大学院

日本の高等教育改革は、大学院の充実?といううたい文句で、その専攻や定員を、やたらと増やしました。

その結果何が起こったかというと、大学院修了者が劇的に増加し、研究職が得にくくなったのです。

昔は、ほんのお手伝いだった、実験助手でさえ、昨今は、かなり競争があるようです。

それと、最大の問題は、大学院教育を受ける資質のない者が、大学院に入り込んできていることです。

定員を満たす必要があるため(定員割れを繰り返すと、お上からの厳しい指導がある)、昔なら、絶対に進学しない、あるいは、出来ないような者まで、大学院に取り込んでいます。

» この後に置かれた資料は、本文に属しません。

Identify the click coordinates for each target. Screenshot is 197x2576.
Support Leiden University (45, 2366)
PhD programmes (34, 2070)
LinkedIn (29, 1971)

優秀な学生は、学部卒でも、良いところに就職できますし、研究を取り巻く状況から考えて、金銭的余裕があったり、よほどの覚悟がある場合は別として、さっさと就職した方が、現状では、得です。

こんな不健全な大学院教育をこの先続けていても、日本の科学研究の底上げにはならないと、私は考えます。

私の研究室の先輩で、発生学分野ではノーベル賞に近いという世界的に有名な研究者がいますが、多くの大学院生を抱えて、四苦八苦しています。

多ければ力になる、というのはこの業界では通じないと思います。

医学部の医局じゃないんだから、研究は。

一つ一つ、丁寧に育てることが、必要なのです。

そこで提案ですが、大学院の定員を、昔と同じくらいに減員したらどうでしょうか。

粗製濫造の大学院教育になる前に、昔の、落ち着きある大学院に戻すべきです。